What to do ▸ Repeat the entries shown below with every word and mark intact.

Task material ▸
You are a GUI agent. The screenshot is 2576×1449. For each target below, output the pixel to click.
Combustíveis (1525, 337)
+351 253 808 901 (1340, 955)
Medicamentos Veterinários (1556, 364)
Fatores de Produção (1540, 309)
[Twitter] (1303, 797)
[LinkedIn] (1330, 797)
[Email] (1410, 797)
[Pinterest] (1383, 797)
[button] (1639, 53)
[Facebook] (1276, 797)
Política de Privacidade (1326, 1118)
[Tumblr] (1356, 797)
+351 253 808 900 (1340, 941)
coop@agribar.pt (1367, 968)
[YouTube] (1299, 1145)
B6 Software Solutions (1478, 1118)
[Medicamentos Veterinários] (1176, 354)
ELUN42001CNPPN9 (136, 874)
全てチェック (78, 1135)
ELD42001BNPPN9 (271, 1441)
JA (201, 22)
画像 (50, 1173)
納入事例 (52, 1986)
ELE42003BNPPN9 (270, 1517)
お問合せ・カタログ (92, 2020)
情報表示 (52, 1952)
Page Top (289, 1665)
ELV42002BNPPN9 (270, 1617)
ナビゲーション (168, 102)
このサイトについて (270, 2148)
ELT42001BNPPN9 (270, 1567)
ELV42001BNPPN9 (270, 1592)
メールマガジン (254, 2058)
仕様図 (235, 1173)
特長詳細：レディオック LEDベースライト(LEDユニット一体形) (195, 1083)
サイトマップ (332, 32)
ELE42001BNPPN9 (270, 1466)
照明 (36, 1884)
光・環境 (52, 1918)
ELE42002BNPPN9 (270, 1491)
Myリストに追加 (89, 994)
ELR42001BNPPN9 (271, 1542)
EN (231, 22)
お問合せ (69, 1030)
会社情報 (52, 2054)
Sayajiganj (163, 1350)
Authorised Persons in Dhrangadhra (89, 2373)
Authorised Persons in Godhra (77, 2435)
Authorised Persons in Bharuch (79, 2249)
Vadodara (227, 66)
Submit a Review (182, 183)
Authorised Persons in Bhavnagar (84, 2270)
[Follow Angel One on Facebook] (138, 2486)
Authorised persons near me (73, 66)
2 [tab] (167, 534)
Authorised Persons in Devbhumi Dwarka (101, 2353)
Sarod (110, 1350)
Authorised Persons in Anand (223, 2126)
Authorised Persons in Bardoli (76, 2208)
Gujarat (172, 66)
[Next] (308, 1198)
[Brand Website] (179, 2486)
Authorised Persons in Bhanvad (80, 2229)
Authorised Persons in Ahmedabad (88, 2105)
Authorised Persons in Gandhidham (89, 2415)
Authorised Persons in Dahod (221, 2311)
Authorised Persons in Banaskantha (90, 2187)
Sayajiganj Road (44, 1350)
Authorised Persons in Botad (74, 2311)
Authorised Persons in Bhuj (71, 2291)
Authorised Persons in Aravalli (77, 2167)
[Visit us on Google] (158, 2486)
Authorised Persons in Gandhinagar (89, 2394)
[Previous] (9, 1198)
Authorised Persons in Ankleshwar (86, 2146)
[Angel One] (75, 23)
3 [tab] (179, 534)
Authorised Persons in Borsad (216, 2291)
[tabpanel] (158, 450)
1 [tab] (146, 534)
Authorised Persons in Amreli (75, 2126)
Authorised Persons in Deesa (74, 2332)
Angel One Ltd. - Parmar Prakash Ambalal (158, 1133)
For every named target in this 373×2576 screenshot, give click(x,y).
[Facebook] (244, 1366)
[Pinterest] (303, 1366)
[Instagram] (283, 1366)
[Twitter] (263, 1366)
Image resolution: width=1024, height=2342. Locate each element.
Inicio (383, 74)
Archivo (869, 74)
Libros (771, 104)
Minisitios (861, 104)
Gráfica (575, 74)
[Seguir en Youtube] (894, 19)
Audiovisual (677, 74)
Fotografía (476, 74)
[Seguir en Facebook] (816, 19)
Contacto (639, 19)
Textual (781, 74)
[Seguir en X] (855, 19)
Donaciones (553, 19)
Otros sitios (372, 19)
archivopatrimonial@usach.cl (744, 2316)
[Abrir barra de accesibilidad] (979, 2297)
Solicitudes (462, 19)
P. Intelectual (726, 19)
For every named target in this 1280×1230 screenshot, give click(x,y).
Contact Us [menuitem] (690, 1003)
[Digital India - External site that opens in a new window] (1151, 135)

Task response ▸
You are a GUI agent. The screenshot is 2576×1449. For each target below, output the pixel to click.
Combustíveis (1525, 337)
+351 253 808 901 (1340, 955)
Medicamentos Veterinários (1556, 364)
Fatores de Produção (1540, 309)
[Twitter] (1303, 797)
[LinkedIn] (1330, 797)
[Email] (1410, 797)
[Pinterest] (1383, 797)
[button] (1639, 53)
[Facebook] (1276, 797)
Política de Privacidade (1326, 1118)
[Tumblr] (1356, 797)
+351 253 808 900 (1340, 941)
coop@agribar.pt (1367, 968)
[YouTube] (1299, 1145)
B6 Software Solutions (1478, 1118)
[Medicamentos Veterinários] (1176, 354)
ELUN42001CNPPN9 (136, 874)
全てチェック (78, 1135)
ELD42001BNPPN9 (271, 1441)
JA (201, 22)
画像 (50, 1173)
納入事例 (52, 1986)
ELE42003BNPPN9 (270, 1517)
お問合せ・カタログ (92, 2020)
情報表示 (52, 1952)
Page Top (289, 1665)
ELV42002BNPPN9 (270, 1617)
ナビゲーション (168, 102)
このサイトについて (270, 2148)
ELT42001BNPPN9 (270, 1567)
ELV42001BNPPN9 (270, 1592)
メールマガジン (254, 2058)
仕様図 (235, 1173)
特長詳細：レディオック LEDベースライト(LEDユニット一体形) (195, 1083)
サイトマップ (332, 32)
ELE42001BNPPN9 (270, 1466)
照明 (36, 1884)
光・環境 (52, 1918)
ELE42002BNPPN9 (270, 1491)
Myリストに追加 (89, 994)
ELR42001BNPPN9 (271, 1542)
EN (231, 22)
お問合せ (69, 1030)
会社情報 (52, 2054)
Sayajiganj (163, 1350)
Authorised Persons in Dhrangadhra (89, 2373)
Authorised Persons in Godhra (77, 2435)
Authorised Persons in Bharuch (79, 2249)
Vadodara (227, 66)
Submit a Review (182, 183)
Authorised Persons in Bhavnagar (84, 2270)
[Follow Angel One on Facebook] (138, 2486)
Authorised persons near me (73, 66)
2 [tab] (167, 534)
Authorised Persons in Devbhumi Dwarka (101, 2353)
Sarod (110, 1350)
Authorised Persons in Anand (223, 2126)
Authorised Persons in Bardoli (76, 2208)
Gujarat (172, 66)
[Next] (308, 1198)
[Brand Website] (179, 2486)
Authorised Persons in Bhanvad (80, 2229)
Authorised Persons in Ahmedabad (88, 2105)
Authorised Persons in Gandhidham (89, 2415)
Authorised Persons in Dahod (221, 2311)
Authorised Persons in Banaskantha (90, 2187)
Sayajiganj Road (44, 1350)
Authorised Persons in Botad (74, 2311)
Authorised Persons in Bhuj (71, 2291)
Authorised Persons in Aravalli (77, 2167)
[Visit us on Google] (158, 2486)
Authorised Persons in Gandhinagar (89, 2394)
[Previous] (9, 1198)
Authorised Persons in Ankleshwar (86, 2146)
[Angel One] (75, 23)
3 [tab] (179, 534)
Authorised Persons in Borsad (216, 2291)
[tabpanel] (158, 450)
1 [tab] (146, 534)
Authorised Persons in Amreli (75, 2126)
Authorised Persons in Deesa (74, 2332)
Angel One Ltd. - Parmar Prakash Ambalal (158, 1133)
For every named target in this 373×2576 screenshot, give click(x,y).
[Facebook] (244, 1366)
[Pinterest] (303, 1366)
[Instagram] (283, 1366)
[Twitter] (263, 1366)
Image resolution: width=1024, height=2342. Locate each element.
Inicio (383, 74)
Archivo (869, 74)
Libros (771, 104)
Minisitios (861, 104)
Gráfica (575, 74)
[Seguir en Youtube] (894, 19)
Audiovisual (677, 74)
Fotografía (476, 74)
[Seguir en Facebook] (816, 19)
Contacto (639, 19)
Textual (781, 74)
[Seguir en X] (855, 19)
Donaciones (553, 19)
Otros sitios (372, 19)
archivopatrimonial@usach.cl (744, 2316)
[Abrir barra de accesibilidad] (979, 2297)
Solicitudes (462, 19)
P. Intelectual (726, 19)
For every named target in this 1280×1230 screenshot, give click(x,y).
Contact Us [menuitem] (690, 1003)
[Digital India - External site that opens in a new window] (1151, 135)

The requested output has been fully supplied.